(Your task)
Would you please return every line from the listing that contains the word "will"?
++++++++
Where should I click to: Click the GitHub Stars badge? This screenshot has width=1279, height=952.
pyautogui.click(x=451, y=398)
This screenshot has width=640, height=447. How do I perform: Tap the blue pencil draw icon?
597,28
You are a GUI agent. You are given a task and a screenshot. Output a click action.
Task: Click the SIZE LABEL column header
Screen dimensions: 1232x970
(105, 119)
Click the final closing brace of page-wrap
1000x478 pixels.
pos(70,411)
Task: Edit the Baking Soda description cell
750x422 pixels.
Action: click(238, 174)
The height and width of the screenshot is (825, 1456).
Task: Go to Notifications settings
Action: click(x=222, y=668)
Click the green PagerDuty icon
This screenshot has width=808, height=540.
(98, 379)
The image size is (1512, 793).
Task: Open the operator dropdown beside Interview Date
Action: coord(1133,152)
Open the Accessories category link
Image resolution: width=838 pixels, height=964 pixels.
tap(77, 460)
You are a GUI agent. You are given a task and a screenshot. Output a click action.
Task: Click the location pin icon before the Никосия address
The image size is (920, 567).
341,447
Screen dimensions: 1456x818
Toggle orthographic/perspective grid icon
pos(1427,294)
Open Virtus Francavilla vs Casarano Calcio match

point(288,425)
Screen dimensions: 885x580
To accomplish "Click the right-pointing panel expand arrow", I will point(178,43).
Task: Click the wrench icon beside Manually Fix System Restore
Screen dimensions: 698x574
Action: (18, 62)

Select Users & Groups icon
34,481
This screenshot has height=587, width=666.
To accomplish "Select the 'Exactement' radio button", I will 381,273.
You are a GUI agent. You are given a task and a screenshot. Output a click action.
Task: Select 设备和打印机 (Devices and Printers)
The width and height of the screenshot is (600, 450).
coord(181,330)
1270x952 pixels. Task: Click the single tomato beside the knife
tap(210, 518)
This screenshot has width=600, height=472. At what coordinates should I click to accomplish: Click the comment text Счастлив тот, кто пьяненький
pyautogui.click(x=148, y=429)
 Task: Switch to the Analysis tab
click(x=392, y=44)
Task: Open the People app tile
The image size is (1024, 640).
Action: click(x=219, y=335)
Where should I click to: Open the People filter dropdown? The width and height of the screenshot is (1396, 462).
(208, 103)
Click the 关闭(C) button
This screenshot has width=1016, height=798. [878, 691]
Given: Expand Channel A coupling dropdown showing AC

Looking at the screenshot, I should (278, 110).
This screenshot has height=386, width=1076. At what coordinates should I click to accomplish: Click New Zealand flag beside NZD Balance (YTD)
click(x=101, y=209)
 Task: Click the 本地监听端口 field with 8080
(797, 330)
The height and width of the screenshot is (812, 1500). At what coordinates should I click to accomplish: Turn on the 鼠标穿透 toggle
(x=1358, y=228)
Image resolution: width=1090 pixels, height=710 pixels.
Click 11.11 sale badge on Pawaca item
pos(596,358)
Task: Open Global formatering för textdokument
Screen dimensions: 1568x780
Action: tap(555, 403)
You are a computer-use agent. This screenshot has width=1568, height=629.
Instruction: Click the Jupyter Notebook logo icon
++++++++
(Exercise response)
To accomplish "Click the right-pointing panel expand arrow", I will point(178,43).
To accomplish "Select the 'Exactement' radio button", I will 381,273.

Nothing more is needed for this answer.